AWS Cloudwatch Logs

AWS Cloudwatch Logs

In a world dominated by containers & microservices over servers & monoliths, it’s important to get your application logs sorted. Here’s a brief overview of iterations of application log stacks in production-level applications at Car Throttle.

So, since we’re going to be discussing application logs, it’ll help to visualise this. So here is an example HTTP request, response & application log when I ran a GET request to fetch embed data from a locally running Yoem instance for a YouTube video:

Application to Fluentd

For the longest time at Car Throttle we’ve used a combination of different technology to ship application logs. At first the main production stack used a combination of bunyan and monkey-patching the main functions to send log data to an always-running fluentd instance using fluentd-logger.

From there the fluentd instance takes logs in via in_tcp and outputs to out_s3 & fluentd-plugin-elasticsearch. S3 provides a perfect archive of log data, and Elasticsearch stores the last 30 days of data for (near) real-time analysis & trends.

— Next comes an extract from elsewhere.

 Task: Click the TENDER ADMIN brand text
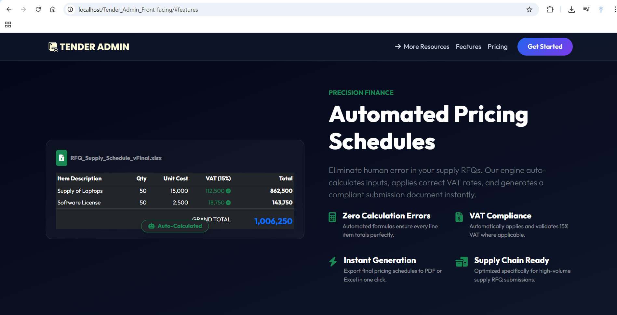[x=94, y=47]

This pattern worked well, to a degree. Logs found their way into the Kibana dashboard quickly, although being based on Elasticsearch there were a few teething issues, (e.g. entire records occasionally being logst due to slightly differing (“malformed”) data) which often knocked the entire ES cluster into a “yellow” state, which caused plenty of devops headaches.

Docker to Fluentd

When we started deploying services with Docker, we noticed Docker supported fluentd as a logging driver, so suddenly our services don’t need to use up additional processing power to send logs directly to fluentd, they just need to output logs in a specific format to stdout:

To ease this, I wrote chill-logger, which allows our services to send JSON-stringified logs stdout, which ECS can direct to fluentd, but it requires two additions to a standard fluentd instance and an update to your container configuration.

Firstly, a custom fluentd filter to take logs output by Docker and transform them into native fluentd events.

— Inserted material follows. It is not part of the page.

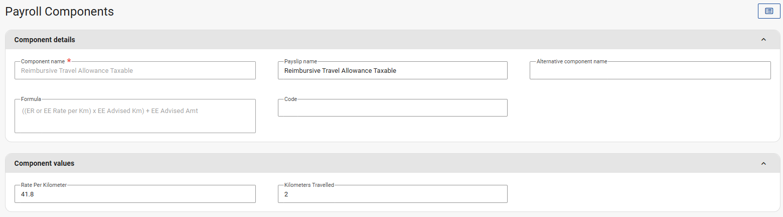Click the red required asterisk marker

69,61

Enable the filter in your td-agent.conf file like above. Docker sends events with the tag docker.${INSTANCE_ID}, which realistically won’t be known at runtime, so the custom filter will capture all Docker events and re-emit them as native events that fluentd prefers.

Finally, update your container options (either via the ECS task definitions role or via the docker cli) to send the logs to the fluentd instance.

But again, this would then ship logs to Fluentd and back out into S3 & Elasticsearch, with the same dashboard that we know and love but also the same constraints as we know and love 🤦 This was a good middle-ground for application logs from these new microservices but more was required.

Docker to AWS Cloudwatch Logs

After a little digging into logging platforms I noticed a platform hiding right under my nose: Cloudwatch Logs. Having written autoscaling rules for EC2 instances & lambda scripts I knew Cloudwatch Logs existed, and indeed was tracking & reacting to server/service metrics I had set up in the past. What took me a while to notice was Docker support for awslogs, so after a little testing (with Yoem, mentioned above) it turns out Cloudwatch Logs is exactly what I was looking for!

Cloudwatch Logs takes those JSON logs (looking exactly like that log data at the top of this page) and inserts them into a specified log-group, then the data can be queried in a similar fashion to ES. By “similar fashion” I mean a similar query search, but if data isn’t found or a record doesn’t match the type the query is suggesting, the record returns false and naturally isn’t found by the query.

The only configuration that’s required for this is creating the log-group in Cloudwatch Logs, and then updating your container options to send logs via the awslogs driver. And that’s literally it. Suddenly you have all log data going into Cloudwatch Logs, complete with search options, the only thing you’re missing is those lovely Kibana dashboards & aggregations. Which I’m slowly getting used to. I also set the log-group retention policy to 3 months, so Cloudwatch Logs will automagically remove logs older than 3 months, which realistically is plenty of time to store application logs for 🙌

Here’s where Cloudwatch Logs starts to get a little more interesting. The service support subscriptions, as discussed in Real-time processing of log data with Subscriptions.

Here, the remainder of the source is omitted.